Document extract
# # # # #

The Nehemiah Initiative

Building Beloved Community While Working to Decarbonize Buildings

by Mark Jones with Andrew Himes

The Central District is an historically Black neighborhood in Seattle. Its proximity to downtown Seattle, its affordable homes and tree-lined streets have made it an attractive target for gentrification. As in similar neighborhoods in other cities, property values and taxes have risen, real estate investors and other purchasers have moved in and Black residents have been forced out. Increased demand drives a hot real estate market, but a formerly thriving community can be confronted with existential challenges.

Enter The Nehemiah Initiative in Seattle, Washington, a church-led, community-based partnership designed to preserve and revitalize the Central District through the development of the significant real estate assets of historically Black churches. The initiative seeks to develop affordable mixed-use projects to meet community needs and desires with the goal of retaining, bringing back, and attracting new residents and tenants.

The Nehemiah Initiative was founded and is led by Bishop Garry Tyson, pastor at the Goodwill Baptist Church, and President of the General Baptist Convention Northwest. Bishop Tyson has been joined by six additional Black church leaders and their congregations. The Initiative will include several projects to develop church properties as an overall strategy for the Central District, creating integrated projects that feature affordable housing and commercial spaces, renewal and retrofitting for existing church buildings, and common spaces to support a thriving and revitalized community.

Goodwill Missionary Baptist Church development plan

Site development plan for Goodwill Missionary Baptist Church

garry tyson

Bishop Garry Tyson, pastor of the Goodwill Baptist Church, Seattle, WA, and President of the General Baptist Convention Northwest

Bishop Garry Tyson: “The theme that inspires the Nehemiah Initiative, that holds it all together, is our vision of the Beloved Community. Dr. Martin Luther King, Jr. imagined the Beloved Community as a world in which people shared wealth and resources, refused to tolerate poverty, hunger or homelessness, and replaced racial discrimination, bigotry and prejudice with an inclusive spirit of sisterhood and brotherhood.”

Donald King, an Affiliate Professor of Architecture at the University of Washington’s College of Built Environments and long-time Seattle architect, is both a leader of the initiative and an instructor for the College’s Nehemiah Studio, a class in which students and faculty in the College support the real estate, urban design and planning needs of The Nehemiah Initiative in its preliminary phase of scoping work and scenarios. His co-instructors for the fall 2020 Studio include Al Levine from the Department of Real Estate and Assistant Professor Rachel Berney from the Department of Urban Planning and Design.

“Decarbonizing buildings is integral to the Nehemiah Initiative’s vision of re-imagined, community-focused development,” said Professor King. “Environmental degradation hits Black communities first, harder and for a longer time. Black communities have less economic and political power and lack the benefits of equity and social justice. Without societal protections, these communities are most likely to be harmed by the negative impacts of carbon on climate change, pollution of residential neighborhoods, workplaces and resulting higher costs for utilities and health care.”

“The Nehemiah Initiative incorporates significant efforts to expand social, political, financial and environmental justice through empowering members of underused and excluded communities of color in development of property,” said King. “We are dedicated to self-empowerment and building for us, by us. We recognize that there are talents and professional experience of members in our Black community to successfully perform the task of property development.”

# # # # #

Material provided

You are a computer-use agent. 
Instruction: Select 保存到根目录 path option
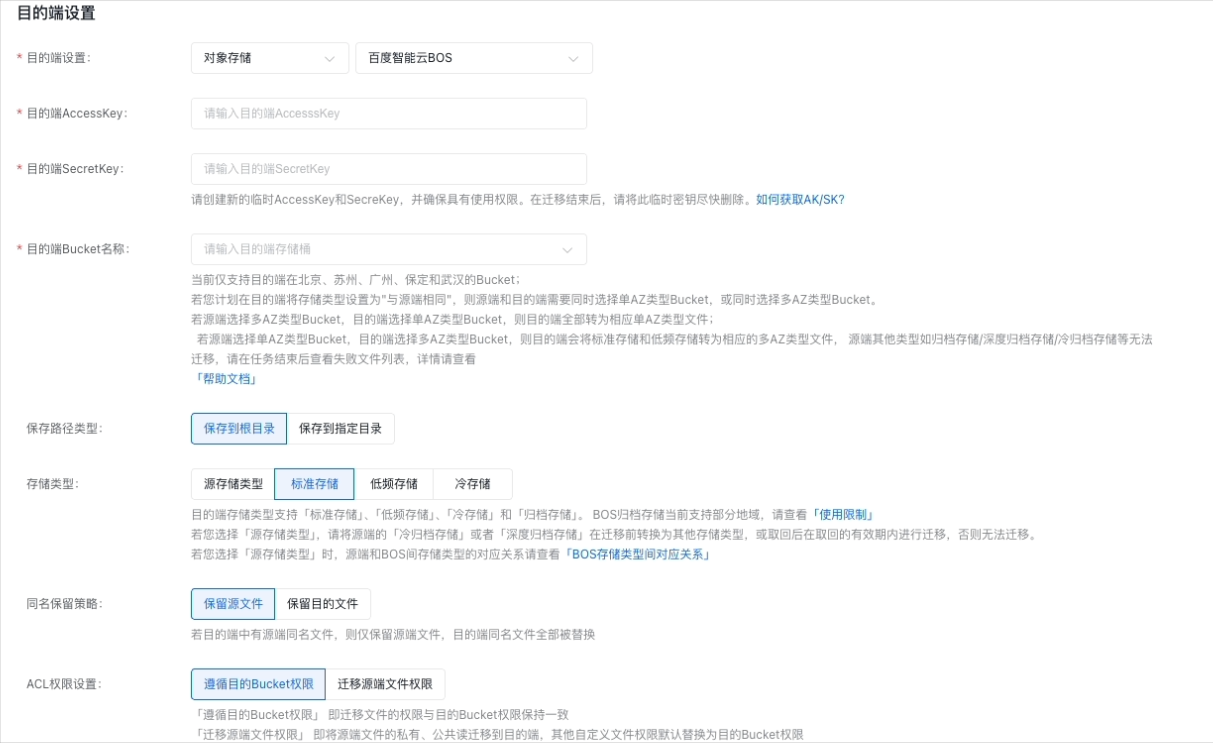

# # # # #

Exercise requirements
A: List every person named in the Nehemiah Initiative article.
B: Copy the Nehemiah Initiative article from "Donald King, an" to "Planning and Design.", renaming "Affiliate Professor" to "Adjunct Professor".
C: According to the Nehemiah Initiative article, is each of these statements true? Answer yes or no for each and quote the words that decide it. (i) Bishop Tyson has been joined by six additional Black church leaders. (ii) Rachel Berney is from the Department of Real Estate. (iii) The Central District is a neighborhood in Portland.

Answers
A: Mark Jones, Andrew Himes, Bishop Garry Tyson, Dr. Martin Luther King, Jr., Donald King, Al Levine, Rachel Berney

B:
Donald King, an Adjunct Professor of Architecture at the University of Washington’s College of Built Environments and long-time Seattle architect, is both a leader of the initiative and an instructor for the College’s Nehemiah Studio, a class in which students and faculty in the College support the real estate, urban design and planning needs of The Nehemiah Initiative in its preliminary phase of scoping work and scenarios. His co-instructors for the fall 2020 Studio include Al Levine from the Department of Real Estate and Assistant Professor Rachel Berney from the Department of Urban Planning and Design.

C:
(i) Yes: "Bishop Tyson has been joined by six additional Black church leaders and their congregations."
(ii) No: "Assistant Professor Rachel Berney from the Department of Urban Planning and Design."
(iii) No: "The Central District is an historically Black neighborhood in Seattle."